**Goal of the exercise:** Restate word for word every line from the top of the data below down through the line that holds "Task: Toggle bold text formatting".

**Data for the task:**
========================================
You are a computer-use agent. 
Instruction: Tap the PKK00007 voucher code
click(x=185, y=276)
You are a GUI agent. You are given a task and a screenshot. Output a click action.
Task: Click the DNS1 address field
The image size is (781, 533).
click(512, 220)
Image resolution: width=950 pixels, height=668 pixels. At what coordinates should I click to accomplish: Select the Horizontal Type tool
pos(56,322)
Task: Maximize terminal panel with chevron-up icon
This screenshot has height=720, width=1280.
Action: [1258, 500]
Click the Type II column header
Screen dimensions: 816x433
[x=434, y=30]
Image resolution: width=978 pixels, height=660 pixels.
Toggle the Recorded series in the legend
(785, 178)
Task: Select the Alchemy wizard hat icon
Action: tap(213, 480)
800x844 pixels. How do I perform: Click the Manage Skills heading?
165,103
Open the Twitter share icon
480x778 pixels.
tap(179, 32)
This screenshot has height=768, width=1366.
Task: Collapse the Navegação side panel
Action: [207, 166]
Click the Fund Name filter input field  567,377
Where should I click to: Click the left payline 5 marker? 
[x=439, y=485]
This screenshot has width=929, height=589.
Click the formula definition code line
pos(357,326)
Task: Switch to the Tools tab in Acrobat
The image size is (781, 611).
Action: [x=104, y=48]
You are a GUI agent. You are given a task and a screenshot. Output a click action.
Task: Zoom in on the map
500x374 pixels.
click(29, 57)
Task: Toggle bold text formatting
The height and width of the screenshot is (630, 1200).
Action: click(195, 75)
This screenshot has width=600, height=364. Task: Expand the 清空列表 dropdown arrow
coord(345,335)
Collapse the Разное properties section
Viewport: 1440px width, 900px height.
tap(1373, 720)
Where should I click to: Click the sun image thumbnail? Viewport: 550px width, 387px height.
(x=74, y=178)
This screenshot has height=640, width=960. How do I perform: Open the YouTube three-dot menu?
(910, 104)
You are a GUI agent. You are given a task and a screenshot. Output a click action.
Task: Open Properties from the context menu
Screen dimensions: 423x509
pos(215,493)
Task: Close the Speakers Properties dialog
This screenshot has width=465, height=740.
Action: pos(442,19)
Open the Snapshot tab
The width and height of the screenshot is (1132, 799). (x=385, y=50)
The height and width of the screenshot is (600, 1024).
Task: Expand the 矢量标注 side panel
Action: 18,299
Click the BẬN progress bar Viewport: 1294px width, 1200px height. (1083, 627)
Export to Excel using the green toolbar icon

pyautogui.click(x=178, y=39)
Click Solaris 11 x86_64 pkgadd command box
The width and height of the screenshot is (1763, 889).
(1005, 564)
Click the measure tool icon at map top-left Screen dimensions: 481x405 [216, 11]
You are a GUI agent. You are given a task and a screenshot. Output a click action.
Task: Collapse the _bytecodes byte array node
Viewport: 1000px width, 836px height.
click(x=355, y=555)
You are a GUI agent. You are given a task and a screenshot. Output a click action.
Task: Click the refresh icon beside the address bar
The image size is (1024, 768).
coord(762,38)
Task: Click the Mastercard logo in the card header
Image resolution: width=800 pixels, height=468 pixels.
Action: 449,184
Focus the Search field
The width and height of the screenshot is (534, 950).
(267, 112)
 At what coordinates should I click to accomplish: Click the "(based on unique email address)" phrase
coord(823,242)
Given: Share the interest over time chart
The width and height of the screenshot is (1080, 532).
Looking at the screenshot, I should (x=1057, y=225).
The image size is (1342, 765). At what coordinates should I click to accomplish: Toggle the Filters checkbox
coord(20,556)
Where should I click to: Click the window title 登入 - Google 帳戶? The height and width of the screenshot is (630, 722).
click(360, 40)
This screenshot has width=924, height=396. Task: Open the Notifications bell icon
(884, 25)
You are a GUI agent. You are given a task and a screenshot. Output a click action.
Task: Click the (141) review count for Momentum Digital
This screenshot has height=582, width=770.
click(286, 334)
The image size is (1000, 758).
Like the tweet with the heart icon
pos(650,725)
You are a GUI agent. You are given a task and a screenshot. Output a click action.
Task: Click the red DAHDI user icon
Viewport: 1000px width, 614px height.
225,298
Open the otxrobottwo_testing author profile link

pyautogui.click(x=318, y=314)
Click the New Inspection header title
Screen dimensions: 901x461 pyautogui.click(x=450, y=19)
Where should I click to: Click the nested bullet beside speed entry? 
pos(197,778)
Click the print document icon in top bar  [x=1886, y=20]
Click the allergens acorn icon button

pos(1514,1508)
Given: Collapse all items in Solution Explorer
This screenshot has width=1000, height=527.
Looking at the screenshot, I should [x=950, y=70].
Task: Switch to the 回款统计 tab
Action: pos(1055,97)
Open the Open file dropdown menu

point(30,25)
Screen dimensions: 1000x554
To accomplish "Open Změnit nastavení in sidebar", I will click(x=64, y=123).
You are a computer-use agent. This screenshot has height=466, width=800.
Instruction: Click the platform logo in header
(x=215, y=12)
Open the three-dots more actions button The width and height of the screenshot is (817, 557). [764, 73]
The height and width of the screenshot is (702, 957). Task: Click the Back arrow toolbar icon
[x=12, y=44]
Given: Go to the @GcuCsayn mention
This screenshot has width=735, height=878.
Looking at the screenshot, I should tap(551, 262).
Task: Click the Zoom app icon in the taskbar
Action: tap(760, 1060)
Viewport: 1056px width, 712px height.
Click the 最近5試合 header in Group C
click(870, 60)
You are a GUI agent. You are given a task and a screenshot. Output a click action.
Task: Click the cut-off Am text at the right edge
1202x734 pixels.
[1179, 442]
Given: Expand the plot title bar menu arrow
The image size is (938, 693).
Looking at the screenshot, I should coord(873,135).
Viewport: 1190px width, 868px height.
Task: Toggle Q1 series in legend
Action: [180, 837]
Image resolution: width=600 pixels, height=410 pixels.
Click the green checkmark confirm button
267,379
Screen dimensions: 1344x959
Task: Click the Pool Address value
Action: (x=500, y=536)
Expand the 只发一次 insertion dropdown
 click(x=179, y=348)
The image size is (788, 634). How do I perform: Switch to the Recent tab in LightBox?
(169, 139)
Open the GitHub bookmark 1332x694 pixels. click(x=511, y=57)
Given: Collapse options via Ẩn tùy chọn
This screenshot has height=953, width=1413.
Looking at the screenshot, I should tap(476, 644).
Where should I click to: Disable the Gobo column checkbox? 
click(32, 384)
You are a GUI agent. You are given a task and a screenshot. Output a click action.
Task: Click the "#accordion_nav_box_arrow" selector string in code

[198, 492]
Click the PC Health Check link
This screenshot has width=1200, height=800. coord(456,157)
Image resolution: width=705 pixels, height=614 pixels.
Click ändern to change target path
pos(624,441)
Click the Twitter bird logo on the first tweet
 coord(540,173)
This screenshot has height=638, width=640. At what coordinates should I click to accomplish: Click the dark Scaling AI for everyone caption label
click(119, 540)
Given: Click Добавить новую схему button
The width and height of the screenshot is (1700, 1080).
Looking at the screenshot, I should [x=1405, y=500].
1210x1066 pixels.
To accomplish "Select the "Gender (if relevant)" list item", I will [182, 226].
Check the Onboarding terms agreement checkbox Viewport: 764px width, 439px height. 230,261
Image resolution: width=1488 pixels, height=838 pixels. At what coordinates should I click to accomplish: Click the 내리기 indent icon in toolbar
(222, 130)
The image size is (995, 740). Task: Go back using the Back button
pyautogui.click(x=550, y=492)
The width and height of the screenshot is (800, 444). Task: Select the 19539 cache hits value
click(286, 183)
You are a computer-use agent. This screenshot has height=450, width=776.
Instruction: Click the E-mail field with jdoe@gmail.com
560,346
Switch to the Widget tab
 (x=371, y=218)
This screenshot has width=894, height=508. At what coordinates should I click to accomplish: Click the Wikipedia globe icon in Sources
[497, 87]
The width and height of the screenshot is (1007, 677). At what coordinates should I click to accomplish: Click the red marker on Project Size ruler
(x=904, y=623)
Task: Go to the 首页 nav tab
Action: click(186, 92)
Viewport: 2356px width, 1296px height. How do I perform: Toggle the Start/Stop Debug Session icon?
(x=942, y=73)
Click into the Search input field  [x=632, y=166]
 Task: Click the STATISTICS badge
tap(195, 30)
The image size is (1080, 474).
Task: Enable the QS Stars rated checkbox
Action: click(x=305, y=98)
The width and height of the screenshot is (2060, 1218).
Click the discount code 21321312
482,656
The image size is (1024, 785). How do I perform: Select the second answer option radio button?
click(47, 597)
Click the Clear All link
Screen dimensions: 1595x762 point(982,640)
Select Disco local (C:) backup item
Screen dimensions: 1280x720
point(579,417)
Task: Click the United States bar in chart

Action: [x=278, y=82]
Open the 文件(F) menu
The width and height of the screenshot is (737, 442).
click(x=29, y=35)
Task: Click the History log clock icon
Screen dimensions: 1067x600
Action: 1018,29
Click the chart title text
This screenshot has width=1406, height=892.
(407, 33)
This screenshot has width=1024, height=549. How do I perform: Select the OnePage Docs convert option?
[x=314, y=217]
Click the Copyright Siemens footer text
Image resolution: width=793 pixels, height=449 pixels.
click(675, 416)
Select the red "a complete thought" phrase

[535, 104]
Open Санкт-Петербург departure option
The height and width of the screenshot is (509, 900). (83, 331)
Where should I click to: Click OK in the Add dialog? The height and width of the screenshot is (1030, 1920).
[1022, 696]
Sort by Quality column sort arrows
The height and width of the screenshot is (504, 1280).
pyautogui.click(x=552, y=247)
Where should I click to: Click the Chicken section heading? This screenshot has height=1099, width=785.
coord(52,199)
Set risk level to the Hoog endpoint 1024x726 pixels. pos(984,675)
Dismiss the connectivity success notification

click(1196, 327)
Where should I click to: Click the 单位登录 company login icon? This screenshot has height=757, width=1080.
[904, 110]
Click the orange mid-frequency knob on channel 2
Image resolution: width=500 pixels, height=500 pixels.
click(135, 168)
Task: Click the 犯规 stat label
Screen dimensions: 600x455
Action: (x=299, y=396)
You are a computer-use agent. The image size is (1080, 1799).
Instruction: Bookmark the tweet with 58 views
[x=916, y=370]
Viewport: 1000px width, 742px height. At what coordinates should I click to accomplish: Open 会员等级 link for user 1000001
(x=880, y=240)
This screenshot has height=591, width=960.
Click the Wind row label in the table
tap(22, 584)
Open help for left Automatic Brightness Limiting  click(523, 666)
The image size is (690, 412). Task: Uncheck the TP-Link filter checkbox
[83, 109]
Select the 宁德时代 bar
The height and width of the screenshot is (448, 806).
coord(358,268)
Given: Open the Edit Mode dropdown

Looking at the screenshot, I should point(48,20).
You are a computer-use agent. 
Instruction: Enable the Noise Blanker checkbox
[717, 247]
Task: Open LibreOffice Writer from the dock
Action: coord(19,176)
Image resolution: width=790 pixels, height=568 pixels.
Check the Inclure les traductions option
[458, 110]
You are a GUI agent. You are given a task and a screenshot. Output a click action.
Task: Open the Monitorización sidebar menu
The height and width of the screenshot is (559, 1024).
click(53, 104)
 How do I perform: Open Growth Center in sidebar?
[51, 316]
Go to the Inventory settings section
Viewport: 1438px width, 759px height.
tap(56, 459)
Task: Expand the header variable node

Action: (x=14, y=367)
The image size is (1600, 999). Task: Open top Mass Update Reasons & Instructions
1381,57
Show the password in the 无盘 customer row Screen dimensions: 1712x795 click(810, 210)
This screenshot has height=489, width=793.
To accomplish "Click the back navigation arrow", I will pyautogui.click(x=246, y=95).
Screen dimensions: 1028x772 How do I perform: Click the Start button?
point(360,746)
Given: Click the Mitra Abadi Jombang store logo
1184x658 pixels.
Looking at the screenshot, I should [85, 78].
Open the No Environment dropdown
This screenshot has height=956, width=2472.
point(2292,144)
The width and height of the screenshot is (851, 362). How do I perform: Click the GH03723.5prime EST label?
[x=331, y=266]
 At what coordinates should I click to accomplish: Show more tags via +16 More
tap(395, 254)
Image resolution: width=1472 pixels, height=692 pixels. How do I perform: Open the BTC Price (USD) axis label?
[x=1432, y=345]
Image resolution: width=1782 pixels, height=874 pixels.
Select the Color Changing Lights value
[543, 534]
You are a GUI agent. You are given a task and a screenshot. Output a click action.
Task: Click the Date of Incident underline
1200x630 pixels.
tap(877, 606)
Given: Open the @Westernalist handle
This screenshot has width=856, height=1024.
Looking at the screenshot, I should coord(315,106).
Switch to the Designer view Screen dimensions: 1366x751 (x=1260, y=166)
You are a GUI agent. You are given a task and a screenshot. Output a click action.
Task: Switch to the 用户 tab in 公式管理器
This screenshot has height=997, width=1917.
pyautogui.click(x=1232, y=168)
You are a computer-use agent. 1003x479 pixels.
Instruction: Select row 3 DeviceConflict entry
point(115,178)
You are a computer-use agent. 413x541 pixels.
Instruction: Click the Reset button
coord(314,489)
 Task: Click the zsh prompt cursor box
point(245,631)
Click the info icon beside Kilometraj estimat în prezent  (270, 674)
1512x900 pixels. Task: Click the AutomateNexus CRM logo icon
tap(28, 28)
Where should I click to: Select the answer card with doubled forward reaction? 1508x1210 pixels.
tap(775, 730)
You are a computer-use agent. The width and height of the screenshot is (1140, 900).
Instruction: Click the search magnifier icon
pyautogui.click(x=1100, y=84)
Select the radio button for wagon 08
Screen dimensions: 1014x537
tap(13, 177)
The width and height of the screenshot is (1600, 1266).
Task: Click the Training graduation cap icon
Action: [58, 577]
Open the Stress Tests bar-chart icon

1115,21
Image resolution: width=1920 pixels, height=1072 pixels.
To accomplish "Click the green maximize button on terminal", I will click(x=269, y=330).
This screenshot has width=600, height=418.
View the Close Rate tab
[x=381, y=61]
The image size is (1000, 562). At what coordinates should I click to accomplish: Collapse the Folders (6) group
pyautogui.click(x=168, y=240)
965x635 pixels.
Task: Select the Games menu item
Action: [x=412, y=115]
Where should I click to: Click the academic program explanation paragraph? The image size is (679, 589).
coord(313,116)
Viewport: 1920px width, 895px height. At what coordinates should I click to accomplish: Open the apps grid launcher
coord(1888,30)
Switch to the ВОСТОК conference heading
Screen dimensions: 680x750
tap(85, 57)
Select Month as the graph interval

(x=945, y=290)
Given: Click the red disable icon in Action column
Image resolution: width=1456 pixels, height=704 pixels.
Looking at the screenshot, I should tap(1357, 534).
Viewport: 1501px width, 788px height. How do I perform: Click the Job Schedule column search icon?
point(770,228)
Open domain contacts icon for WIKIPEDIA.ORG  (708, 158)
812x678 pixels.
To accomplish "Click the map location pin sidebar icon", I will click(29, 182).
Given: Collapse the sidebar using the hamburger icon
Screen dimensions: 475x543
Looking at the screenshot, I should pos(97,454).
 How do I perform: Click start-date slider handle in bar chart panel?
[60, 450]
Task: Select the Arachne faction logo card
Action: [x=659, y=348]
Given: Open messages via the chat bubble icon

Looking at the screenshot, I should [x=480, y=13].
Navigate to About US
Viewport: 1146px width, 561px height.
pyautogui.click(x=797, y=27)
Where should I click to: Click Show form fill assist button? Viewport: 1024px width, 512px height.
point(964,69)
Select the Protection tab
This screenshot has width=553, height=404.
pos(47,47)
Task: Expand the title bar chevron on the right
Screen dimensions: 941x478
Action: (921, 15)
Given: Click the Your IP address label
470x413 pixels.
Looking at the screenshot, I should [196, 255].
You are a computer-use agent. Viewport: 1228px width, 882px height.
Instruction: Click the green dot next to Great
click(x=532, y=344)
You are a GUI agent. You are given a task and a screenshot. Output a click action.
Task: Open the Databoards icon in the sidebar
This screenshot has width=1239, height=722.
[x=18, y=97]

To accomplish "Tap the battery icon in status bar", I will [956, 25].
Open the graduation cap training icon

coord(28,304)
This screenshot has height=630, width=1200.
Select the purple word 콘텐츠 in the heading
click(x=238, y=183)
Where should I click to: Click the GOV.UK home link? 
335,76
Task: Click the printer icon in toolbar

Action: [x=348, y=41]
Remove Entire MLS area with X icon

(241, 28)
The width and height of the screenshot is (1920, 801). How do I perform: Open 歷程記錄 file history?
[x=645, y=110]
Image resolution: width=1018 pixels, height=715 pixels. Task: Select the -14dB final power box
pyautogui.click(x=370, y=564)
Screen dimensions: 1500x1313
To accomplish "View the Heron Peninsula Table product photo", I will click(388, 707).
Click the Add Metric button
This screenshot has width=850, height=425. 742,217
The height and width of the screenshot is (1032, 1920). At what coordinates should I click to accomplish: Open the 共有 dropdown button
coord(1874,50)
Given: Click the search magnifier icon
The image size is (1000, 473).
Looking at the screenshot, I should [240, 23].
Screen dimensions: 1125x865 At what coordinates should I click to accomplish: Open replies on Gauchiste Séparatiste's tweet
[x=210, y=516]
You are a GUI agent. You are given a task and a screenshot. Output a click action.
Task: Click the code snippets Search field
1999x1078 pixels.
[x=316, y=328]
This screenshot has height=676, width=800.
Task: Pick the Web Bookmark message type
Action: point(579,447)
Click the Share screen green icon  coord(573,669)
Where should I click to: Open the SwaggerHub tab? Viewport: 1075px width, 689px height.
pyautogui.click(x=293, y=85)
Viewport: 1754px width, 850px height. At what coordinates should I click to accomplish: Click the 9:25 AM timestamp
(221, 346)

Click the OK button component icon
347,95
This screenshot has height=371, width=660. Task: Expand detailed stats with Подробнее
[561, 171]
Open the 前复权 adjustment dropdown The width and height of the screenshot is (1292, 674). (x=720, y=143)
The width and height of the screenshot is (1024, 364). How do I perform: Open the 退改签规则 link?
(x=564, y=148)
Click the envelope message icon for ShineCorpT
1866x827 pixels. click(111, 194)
========================================
**Written solution:**
You are a computer-use agent. 
Instruction: Tap the PKK00007 voucher code
click(x=185, y=276)
You are a GUI agent. You are given a task and a screenshot. Output a click action.
Task: Click the DNS1 address field
The image size is (781, 533).
click(512, 220)
Image resolution: width=950 pixels, height=668 pixels. At what coordinates should I click to accomplish: Select the Horizontal Type tool
pos(56,322)
Task: Maximize terminal panel with chevron-up icon
This screenshot has height=720, width=1280.
Action: [1258, 500]
Click the Type II column header
Screen dimensions: 816x433
[x=434, y=30]
Image resolution: width=978 pixels, height=660 pixels.
Toggle the Recorded series in the legend
(785, 178)
Task: Select the Alchemy wizard hat icon
Action: tap(213, 480)
800x844 pixels. How do I perform: Click the Manage Skills heading?
165,103
Open the Twitter share icon
480x778 pixels.
tap(179, 32)
This screenshot has height=768, width=1366.
Task: Collapse the Navegação side panel
Action: [207, 166]
Click the Fund Name filter input field  567,377
Where should I click to: Click the left payline 5 marker? 
[x=439, y=485]
This screenshot has width=929, height=589.
Click the formula definition code line
pos(357,326)
Task: Switch to the Tools tab in Acrobat
The image size is (781, 611).
Action: [x=104, y=48]
You are a GUI agent. You are given a task and a screenshot. Output a click action.
Task: Zoom in on the map
500x374 pixels.
click(29, 57)
Task: Toggle bold text formatting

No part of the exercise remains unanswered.